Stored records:
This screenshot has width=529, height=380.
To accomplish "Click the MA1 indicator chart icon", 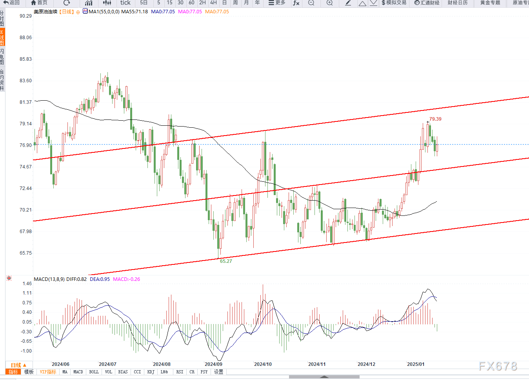I will tap(85, 11).
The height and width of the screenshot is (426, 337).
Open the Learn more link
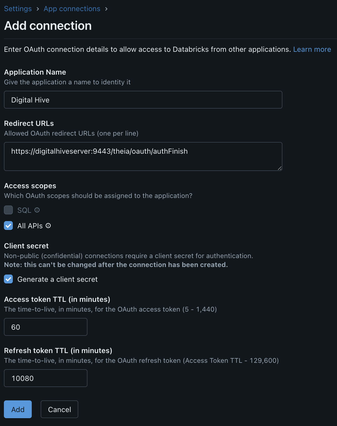(x=312, y=50)
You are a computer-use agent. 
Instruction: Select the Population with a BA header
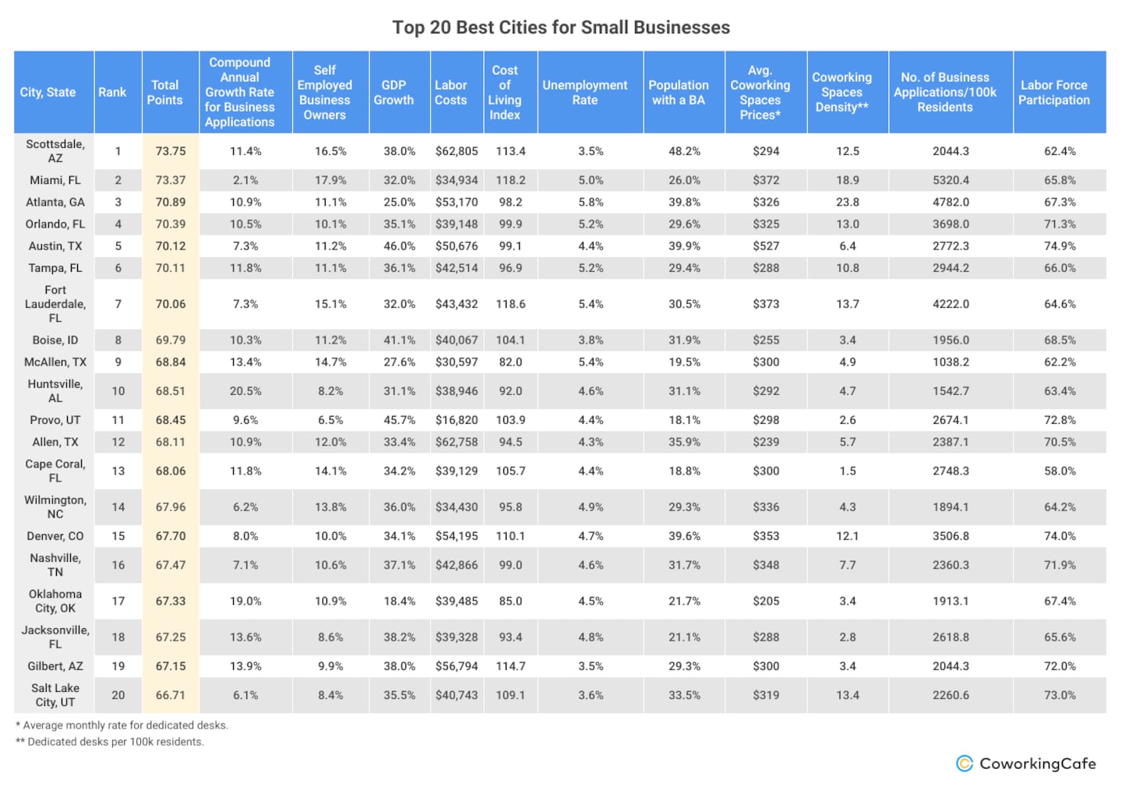[679, 92]
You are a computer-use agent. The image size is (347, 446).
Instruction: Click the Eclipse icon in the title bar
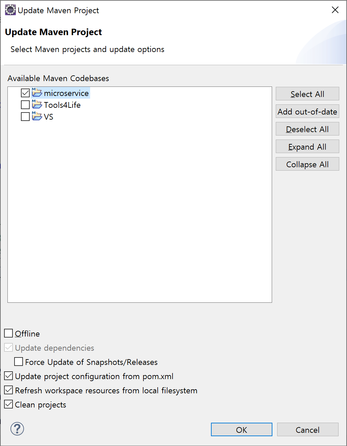click(10, 10)
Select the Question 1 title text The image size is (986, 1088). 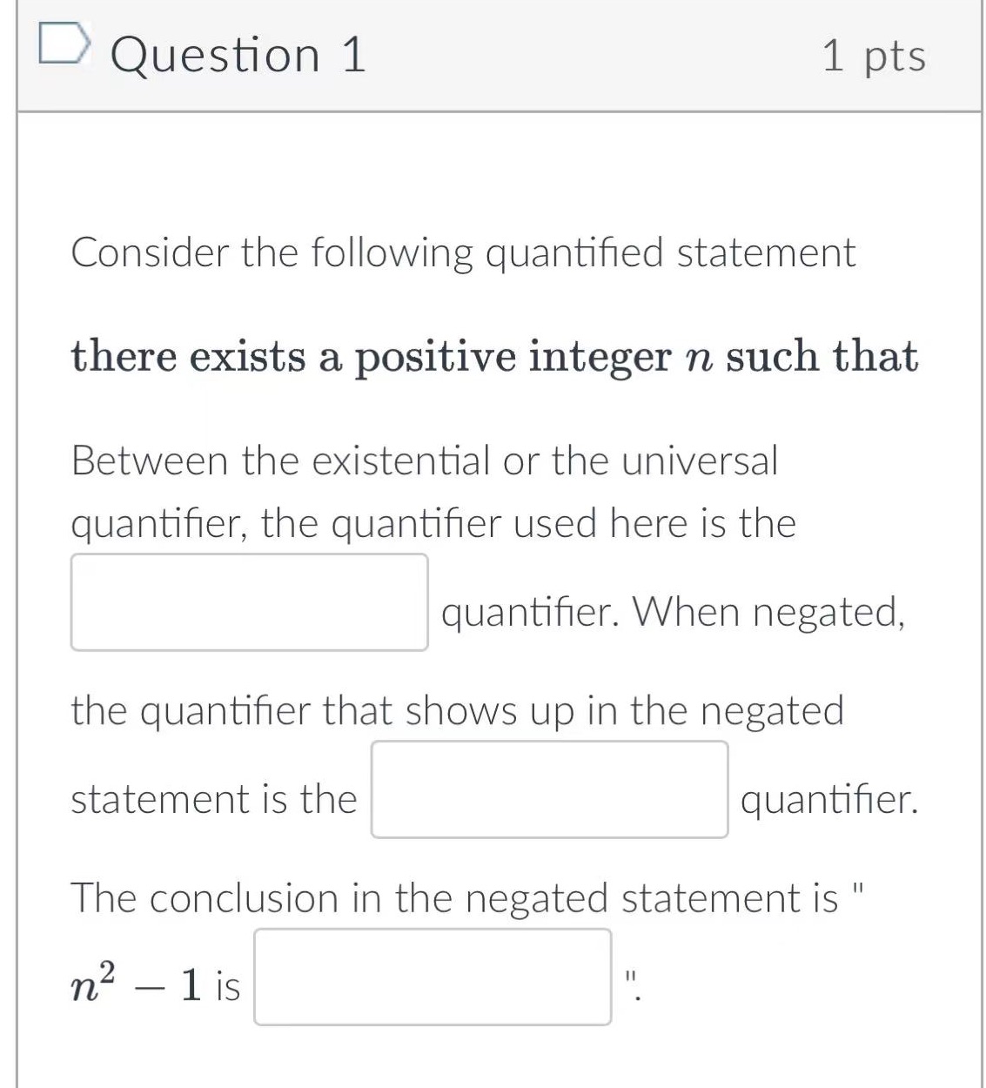239,55
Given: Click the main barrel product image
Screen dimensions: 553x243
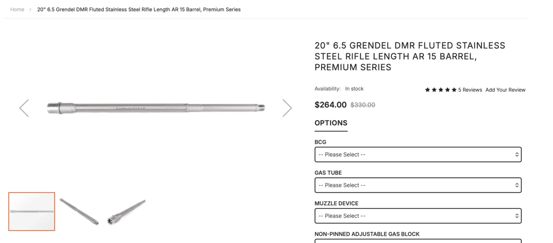Looking at the screenshot, I should click(x=156, y=108).
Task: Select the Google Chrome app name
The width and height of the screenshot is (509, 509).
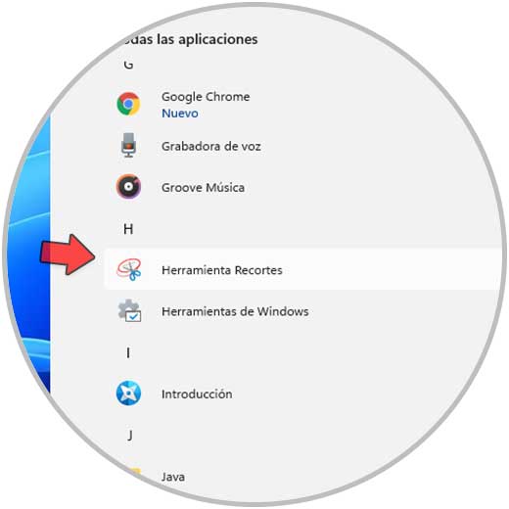Action: [x=206, y=97]
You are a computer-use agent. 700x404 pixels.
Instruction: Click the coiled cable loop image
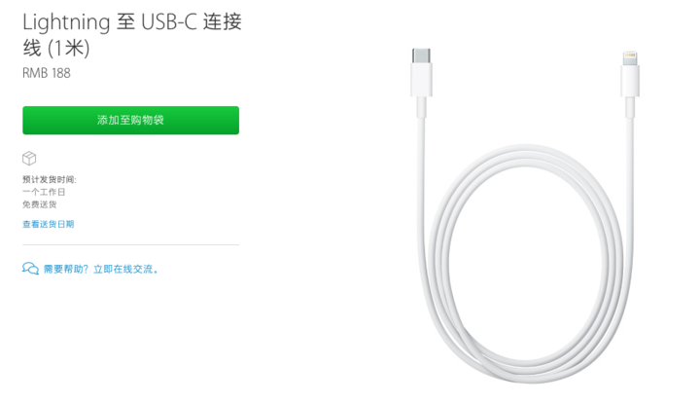click(x=525, y=264)
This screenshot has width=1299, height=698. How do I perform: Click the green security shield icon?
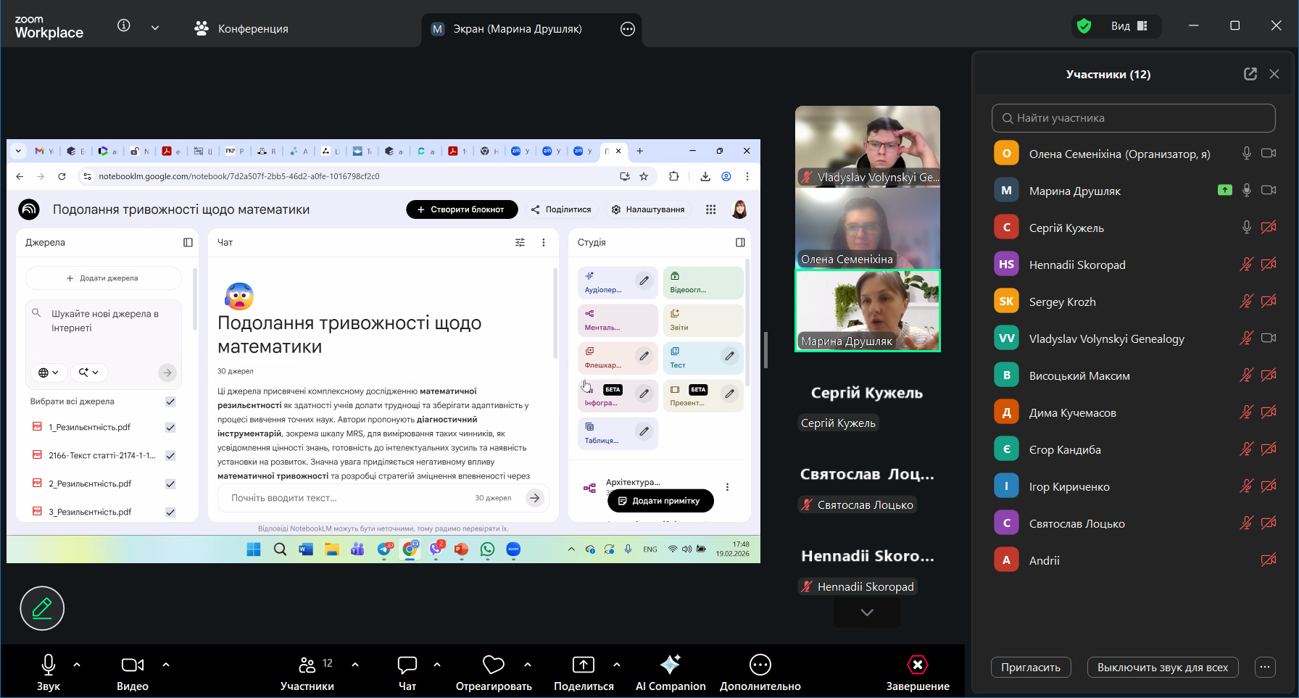click(1084, 26)
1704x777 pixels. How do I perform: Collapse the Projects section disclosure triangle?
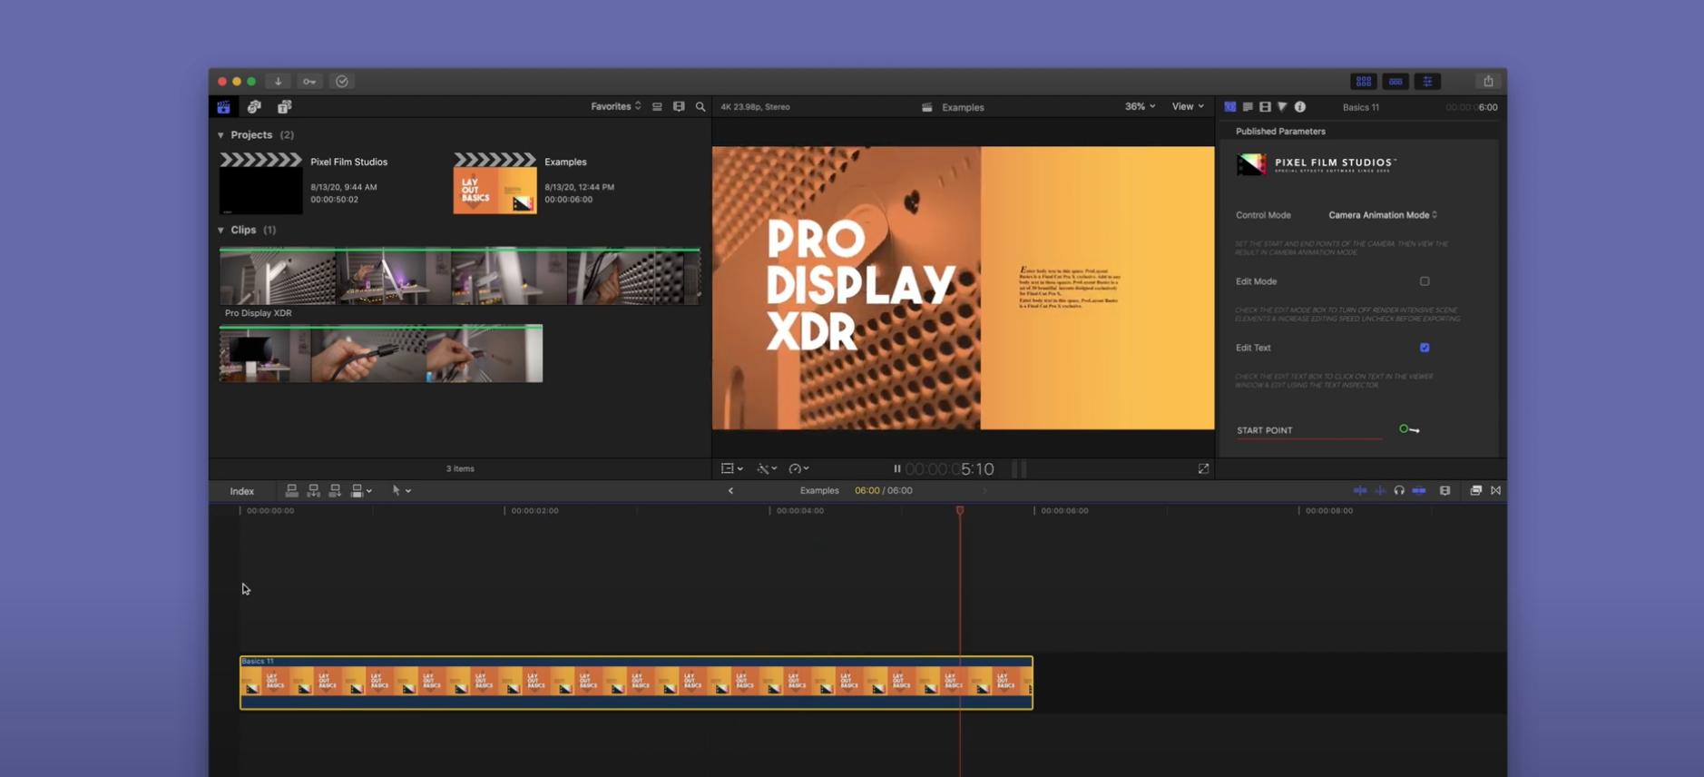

→ The problem
Across all the entries above, how many lines have the word "agent" in them? Only the number, please.

→ Written solution
3